Much of the angst comes from appearances of worsening inequality and limited economic mobility. The Financial Times ran articles on two successive days last week entitled “Anxious Middle: Why Ordinary Americans Have Missed Out on the Benefits of Growth” and “Politicians Must Focus on Middle America.”
But these well-intentioned concerns belie the evidence. Friday’s job data showed that over the past year real earnings have increased by 2.4%. Another measure of compensation, hourly compensation in the non-farm business section, has risen by over 3% after inflation over the past year. Benefits such as health insurance, vacations, and pensions are rising and form a larger share of compensation.
Friday’s numbers showed gains by minorities, not just last month, but over the past year. Unemployment rates for African-Americans fell to 8.6% last month from 9.1% in October 2005 , and unemployment rates for Hispanics reached their lowest level ever, declining from 5.9% to 4.7% a year earlier. Now, only 16% of the unemployed have been out of work for 27 weeks or more, compared with 19% a year ago.
The least-educated have made substantial gains. The unemployment rate for adults without a high school diploma was 5.8%, down from 7.1% this time last year. The unemployment rate for adults with only a high school diploma declined to 4.1% last month from 4.8% in October 2005.
The middle class is declining because over the past 25 years more families have moved to upper income brackets. It’s true that in 2004, the latest year Census data are available, only 21% of families earned between $50,000 and $75,000 (in 2004 dollars), compared to 25% in 1979.
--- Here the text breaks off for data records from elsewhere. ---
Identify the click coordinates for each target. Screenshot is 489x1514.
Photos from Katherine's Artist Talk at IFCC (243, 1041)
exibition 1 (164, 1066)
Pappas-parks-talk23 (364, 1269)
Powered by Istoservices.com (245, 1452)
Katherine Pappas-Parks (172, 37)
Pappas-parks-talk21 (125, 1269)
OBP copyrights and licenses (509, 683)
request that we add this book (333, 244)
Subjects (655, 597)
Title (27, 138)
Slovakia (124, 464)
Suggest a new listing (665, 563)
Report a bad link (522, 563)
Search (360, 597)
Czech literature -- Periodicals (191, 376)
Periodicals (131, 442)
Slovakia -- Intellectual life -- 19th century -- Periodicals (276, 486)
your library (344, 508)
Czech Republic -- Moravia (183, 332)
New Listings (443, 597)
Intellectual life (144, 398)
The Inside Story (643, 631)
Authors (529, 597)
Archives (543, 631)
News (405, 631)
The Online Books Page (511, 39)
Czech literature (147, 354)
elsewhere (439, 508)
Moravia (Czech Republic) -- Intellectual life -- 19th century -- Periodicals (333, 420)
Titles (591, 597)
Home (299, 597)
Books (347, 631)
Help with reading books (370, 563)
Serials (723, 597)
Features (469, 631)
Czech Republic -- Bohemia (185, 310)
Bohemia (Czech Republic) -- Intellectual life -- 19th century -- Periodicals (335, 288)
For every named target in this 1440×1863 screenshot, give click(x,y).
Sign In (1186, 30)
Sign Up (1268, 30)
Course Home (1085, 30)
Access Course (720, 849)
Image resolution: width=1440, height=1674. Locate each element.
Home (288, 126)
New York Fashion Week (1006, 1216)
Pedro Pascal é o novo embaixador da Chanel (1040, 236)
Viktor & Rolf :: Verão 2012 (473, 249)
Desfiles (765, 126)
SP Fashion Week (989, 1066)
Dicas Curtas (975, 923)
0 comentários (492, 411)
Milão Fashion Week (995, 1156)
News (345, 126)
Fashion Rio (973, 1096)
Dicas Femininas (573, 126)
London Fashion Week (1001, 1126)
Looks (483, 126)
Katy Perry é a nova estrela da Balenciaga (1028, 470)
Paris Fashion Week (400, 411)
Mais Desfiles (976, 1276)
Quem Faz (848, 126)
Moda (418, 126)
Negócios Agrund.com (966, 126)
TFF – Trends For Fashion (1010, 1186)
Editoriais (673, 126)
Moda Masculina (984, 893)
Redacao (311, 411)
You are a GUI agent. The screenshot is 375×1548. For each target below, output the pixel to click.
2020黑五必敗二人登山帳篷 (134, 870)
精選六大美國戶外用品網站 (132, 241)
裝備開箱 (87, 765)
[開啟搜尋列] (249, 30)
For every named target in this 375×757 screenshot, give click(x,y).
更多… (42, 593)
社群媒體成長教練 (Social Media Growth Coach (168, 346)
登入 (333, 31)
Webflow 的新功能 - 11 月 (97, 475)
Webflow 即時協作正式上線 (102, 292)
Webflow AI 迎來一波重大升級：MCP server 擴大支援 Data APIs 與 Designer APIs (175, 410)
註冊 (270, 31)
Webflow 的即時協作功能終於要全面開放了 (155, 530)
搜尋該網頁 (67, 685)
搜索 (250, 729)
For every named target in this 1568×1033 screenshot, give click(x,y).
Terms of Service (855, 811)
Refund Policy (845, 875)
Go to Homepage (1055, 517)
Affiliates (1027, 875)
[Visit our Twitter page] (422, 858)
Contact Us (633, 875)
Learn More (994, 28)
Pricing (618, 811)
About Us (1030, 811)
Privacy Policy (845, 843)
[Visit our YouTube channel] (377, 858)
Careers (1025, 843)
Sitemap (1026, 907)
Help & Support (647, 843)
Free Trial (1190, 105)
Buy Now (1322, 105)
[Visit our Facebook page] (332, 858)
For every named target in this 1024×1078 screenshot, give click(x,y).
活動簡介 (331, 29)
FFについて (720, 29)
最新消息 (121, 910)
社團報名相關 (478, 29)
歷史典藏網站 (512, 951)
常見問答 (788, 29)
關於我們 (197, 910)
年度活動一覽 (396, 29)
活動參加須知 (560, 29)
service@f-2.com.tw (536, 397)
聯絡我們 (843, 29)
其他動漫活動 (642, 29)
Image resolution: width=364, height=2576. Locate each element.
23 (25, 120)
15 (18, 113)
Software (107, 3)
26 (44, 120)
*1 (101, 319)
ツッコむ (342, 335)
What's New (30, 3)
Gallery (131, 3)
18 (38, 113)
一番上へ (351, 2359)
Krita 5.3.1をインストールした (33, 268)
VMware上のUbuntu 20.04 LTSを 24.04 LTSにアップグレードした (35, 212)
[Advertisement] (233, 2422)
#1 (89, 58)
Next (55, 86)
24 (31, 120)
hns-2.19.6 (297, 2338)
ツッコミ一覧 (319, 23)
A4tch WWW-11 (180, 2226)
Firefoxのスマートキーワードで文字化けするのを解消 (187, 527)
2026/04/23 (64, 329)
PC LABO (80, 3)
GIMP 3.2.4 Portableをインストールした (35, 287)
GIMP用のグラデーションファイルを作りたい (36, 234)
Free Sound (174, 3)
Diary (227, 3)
But the disappearing families have moved up, not down, so we now have more families in higher-income brackets and fewer in lower-income brackets. This is cause for self-congratulation, not angst. In 2004, 34% of families earned $75,000 and above, compared with 21% of families in 1979, adjusted for inflation. And 46% of families earned less than $50,000 in 2004, compared with 54% of families in 1979.
American family incomes are even better off than they appear because the size of the American family is declining, so family incomes support fewer people. Families averaged 3.29 people in 1979 and 3.13 people in 2004, due to divorce, later marriage, and fewer children.
Those who suggest that inequality has increased are looking at incomes before tax and transfer payments. Once taxes are subtracted from the incomes of top earners and transfer payments such as food stamps, housing vouchers, and child credits are added to lower-income earners, the distribution of income looks a lot more equal, according to Alan Reynolds in his new book “Income and Wealth.”
A better guide to well-being is levels of spending, because spending includes tax payments and transfers. The lowest fifth of the population is spending 11% more in real terms now than 20 years ago; the middle fifth is spending 10% more; and the top fifth is spending 19% more. Although the top fifth is doing better than the rest, all are better off than before.
Friday’s employment numbers show that all Americans are making gains in the current expansion. This is due not to government programs, but to employers’ need for workers. This report cannot fix Iraq’s problems, but it should put economic dissatisfaction on hold.
Ms. Furchtgott-Roth is a senior fellow at the Hudson Institute and director of Hudson’s Center for Employment Policy. From 2003 to 2005 she was chief economist at the U.S. Department of Labor.